Radar Bromo - Aliansi Pemantau Program Badan Gizi Nasional (BGN) mengajukan sejumlah tuntutan yang disebut demi memperbaiki pelaksanaan program Makan Bergizi Gratis (MBG).
Pernyataan Ketua Umum Aliansi, Ahmad Yazdi, pun menjadi sorotan dan ramai dibicarakan di media sosial.
Dalam tuntutannya, mereka menyinggung pencopotan enam pejabat BGN serta mengungkap dugaan praktik jual beli titik dapur mitra.
Aliansi juga menilai kinerja verifikator dapur MBG di lapangan masih lemah.
“Kami melayangkan surat tuntutan kepada Bapak Presiden Prabowo Subianto, suratnya sudah diterima Kesekretariatan Negara,” ujar Ahmad Yazdi dalam keterangan pers, Rabu 8 Oktober 2025.
1. Tuntut Copot 6 Pejabat BGN
Yazdi menyebut enam pejabat yang diminta mundur atau dicopot Presiden, yakni Kepala BGN Dadan Hindayana, Tigor Pangaribuan, Ari Santoso, Ricola Febri, Redy Hendra Gunawan, dan Sony Sonjaya.
“Nama-nama itu kami nilai menjadi benalu di BGN,” tegasnya.
2. Desak Perbaikan Kinerja untuk Cegah Keracunan
Aliansi juga menyoroti kasus keracunan makanan MBG yang terjadi di beberapa daerah. Mereka mendesak BGN memperketat pengawasan dan meningkatkan etos kerja, terutama pada dapur yang sudah berjalan.

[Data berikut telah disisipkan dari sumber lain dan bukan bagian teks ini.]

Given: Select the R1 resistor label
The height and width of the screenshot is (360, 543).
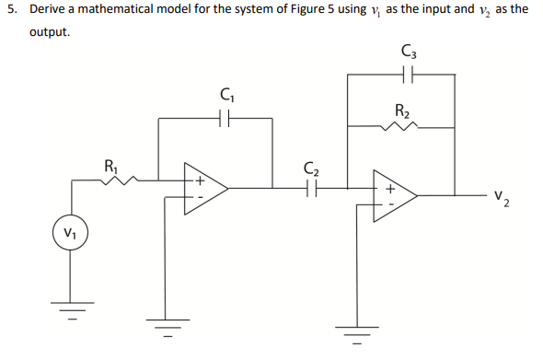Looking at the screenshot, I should (x=111, y=167).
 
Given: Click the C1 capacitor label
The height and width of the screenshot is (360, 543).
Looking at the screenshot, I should (x=225, y=93).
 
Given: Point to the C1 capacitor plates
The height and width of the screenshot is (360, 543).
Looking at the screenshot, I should (x=225, y=118).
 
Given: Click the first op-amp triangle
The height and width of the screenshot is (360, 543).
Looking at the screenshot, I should (x=204, y=190).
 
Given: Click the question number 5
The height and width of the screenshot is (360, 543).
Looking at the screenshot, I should (x=9, y=9).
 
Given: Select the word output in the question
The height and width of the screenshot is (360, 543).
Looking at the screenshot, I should (x=49, y=32).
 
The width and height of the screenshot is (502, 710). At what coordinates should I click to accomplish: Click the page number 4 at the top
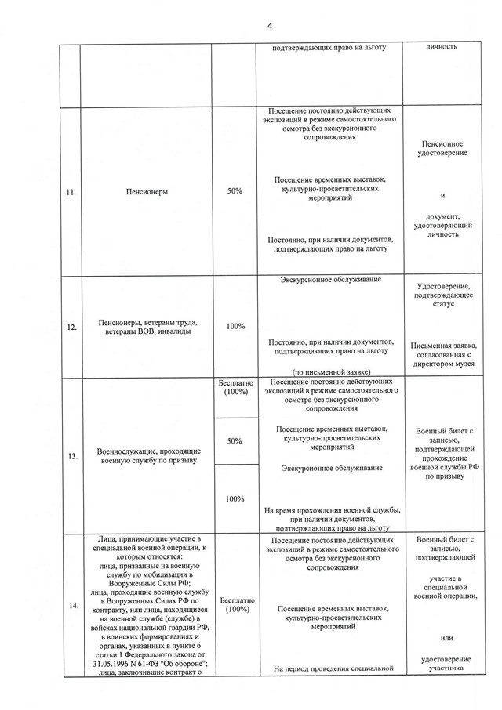point(269,26)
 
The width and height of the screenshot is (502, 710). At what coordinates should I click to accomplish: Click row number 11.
point(71,191)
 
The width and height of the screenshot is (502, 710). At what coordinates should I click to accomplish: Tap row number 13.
point(71,457)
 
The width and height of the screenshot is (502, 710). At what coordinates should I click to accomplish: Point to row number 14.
point(71,605)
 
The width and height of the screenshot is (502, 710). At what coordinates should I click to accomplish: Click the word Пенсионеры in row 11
point(147,191)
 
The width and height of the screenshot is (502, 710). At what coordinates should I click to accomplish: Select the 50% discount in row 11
point(235,191)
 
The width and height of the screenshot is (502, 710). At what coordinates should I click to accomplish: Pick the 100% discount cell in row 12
point(235,326)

“Kasus keracunan justru muncul dari dapur yang telah beroperasi,” imbuh Yazdi.
Baca Juga: Menkeu Purbaya Siap Potong Anggaran Makan Bergizi Gratis Jika Serapan Tak Tercapai
3. Kritik Kebijakan Rollback
Yazdi turut menyinggung kebijakan rollback terhadap 5.000 mitra dapur MBG yang harus kembali ke tahap pengusulan lantaran lebih dari 20 hari tidak ada aktivitas.
Menurutnya, kebijakan tersebut merugikan ribuan mitra yang sudah membangun fasilitas dapur hingga puluhan persen.
“Dasar teknis rollback itu apa? Kami bahkan menerima 57 aduan dapur yang ditolak meski sudah diverifikasi,” jelasnya.
4. Pertanyakan Verifikasi Mitra di Hotel
Aliansi juga memprotes kebijakan verifikasi mitra yang dilakukan di hotel secara tertutup, sebagaimana diungkapkan Wakil Kepala BGN, Nanik S. Deyang.
Yazdi menilai langkah itu tidak efisien dan membuat kantor BGN justru terlihat kosong.
“Verifikasi di hotel-hotel itu tidak tepat, gedung BGN malah jadi sepi,” katanya.
5. Klaim Ada Jual Beli Titik Dapur
Lebih jauh, Yazdi mengklaim ada praktik jual beli titik dapur dengan setoran uang antara Rp5 juta hingga Rp25 juta.
“Ini fakta, bukan dugaan. Kalau ada yang bilang fitnah, silakan laporkan saya. Saya siap bertanggung jawab,” tegasnya.
Aliansi menyatakan sudah melayangkan surat ke KPK, BPK, dan Kejaksaan untuk dilakukan audit menyeluruh.
Pihak BGN hingga kini belum memberikan tanggapan resmi atas berbagai tuntutan tersebut.